I feel this is a topic many SEOs have wanted some insight on due to these unclear regulations, but Norwegian bloggers themselves are generally not informed enough about how Google could potentially penalize their site – and the advertisers – through the backlinks they are creating.
Bear with me through my poor graphic design skills as I try to give you an example.
In Norway, Sponsored Content Is Always Marked As Such
In Norway, it is common for bloggers to mark content marketing posts with a “Sponsored Content” tag, clearly visible for the users. They don’t do this with Google in mind, but rather because the web guidelines of The Consumer Ombudsman and the Market Council in Norway addresses website owners to make this clear, in order to bring transparency to users.
Norway – believe it or not – is a country that has public records on how much your salary income and taxes are. So transparency is a big thing.
But for Google, straight up selling or buying links that pass PageRank will get you in trouble.
Google have always made this clear: Selling links (or entire advertorial pages with embedded links) that pass PageRank violates their quality guidelines, and they take action on such violations.
Google investigates links with a rel=follow attribute, and if the corresponding content is marked with “Sponsored Content”, chances are that the alarms will go off.
This could penalize the site and the visibility for both the blogs and even you.
I asked Trond Lyngbø, Founder at Search Planet AS & Search Engine Land columnist about this:
— Trond Lyngbø (@TrondLyngbo) October 7, 2015
For those of you still not speaking Norwegian (what are you waiting for?), Trond says the same: Make sure the backlink you get are of the nofollow kind.
Be extra careful with the backlinks you build. A good percentage of Norwegian bloggers follow the guidelines of the Consumer Ombudsman, so convincing the blogger you are in contact with to not display the “Sponsored Content” tag is very hard. The Consumer Ombudsman could take affair into their own hands, and the blogger who took money to mention you with a backlink could end up with a hefty fine to pay.
On the other hand, a great majority of Norwegian bloggers are simply not familiar with Google’s guidelines, so for a lot of cases, this results in a great deal of backlinks marked as “sponsored”, and with a follow attribute on top of that. This could very well end up in penalization for these bloggers, making your brand (and themselves) invisible for searchers.
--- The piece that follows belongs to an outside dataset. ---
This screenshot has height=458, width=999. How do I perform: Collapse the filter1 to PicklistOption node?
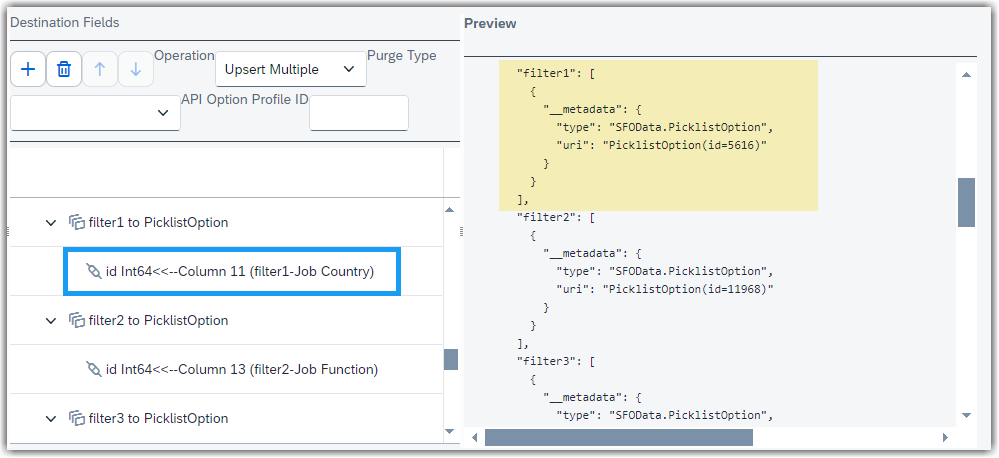click(51, 222)
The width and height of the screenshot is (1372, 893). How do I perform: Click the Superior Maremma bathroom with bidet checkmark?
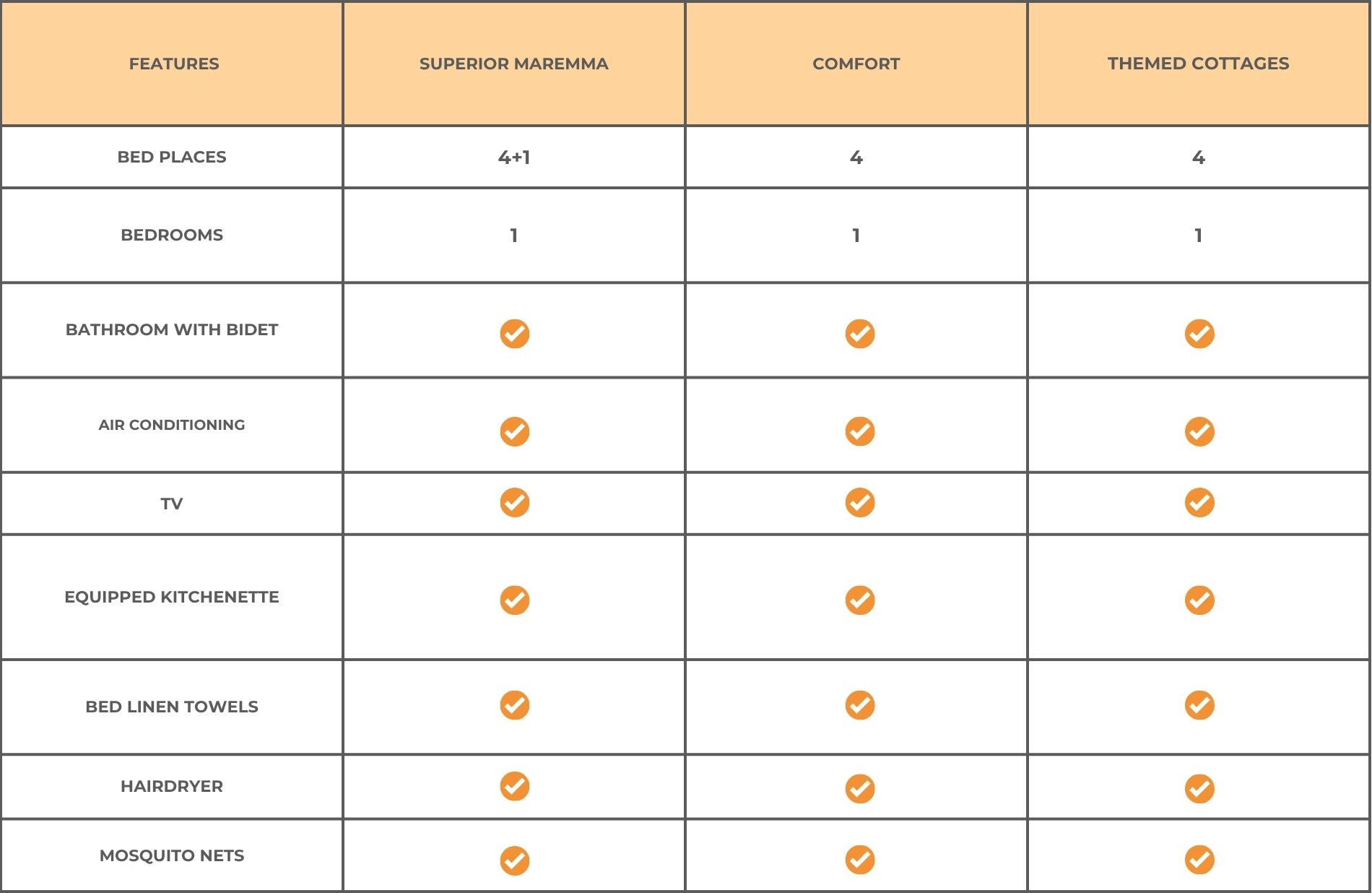tap(515, 334)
So in order to keep the alarms silent, a rel=nofollow attribute should be implemented on all content marketing backlinks.And while you’re at it: Teach the Scandinavian blogger community a thing or two about SEO as well. It will benefit us all.
Doing SEO for the Norwegian market is not as different compared to any other market, since the SEO do’s and dont’s applies universally for everybody when trying to obtain more visibility and clicks.
But when it comes to how users interact with your site, that’s where these regional differences is a deal breaker. How well a user converts on your site, shares a blog post or simply recommend you to others depends on how well your site reflects the online behaviour of Norwegians.
The real difference is there – and it’s up to you to choose how you go about it.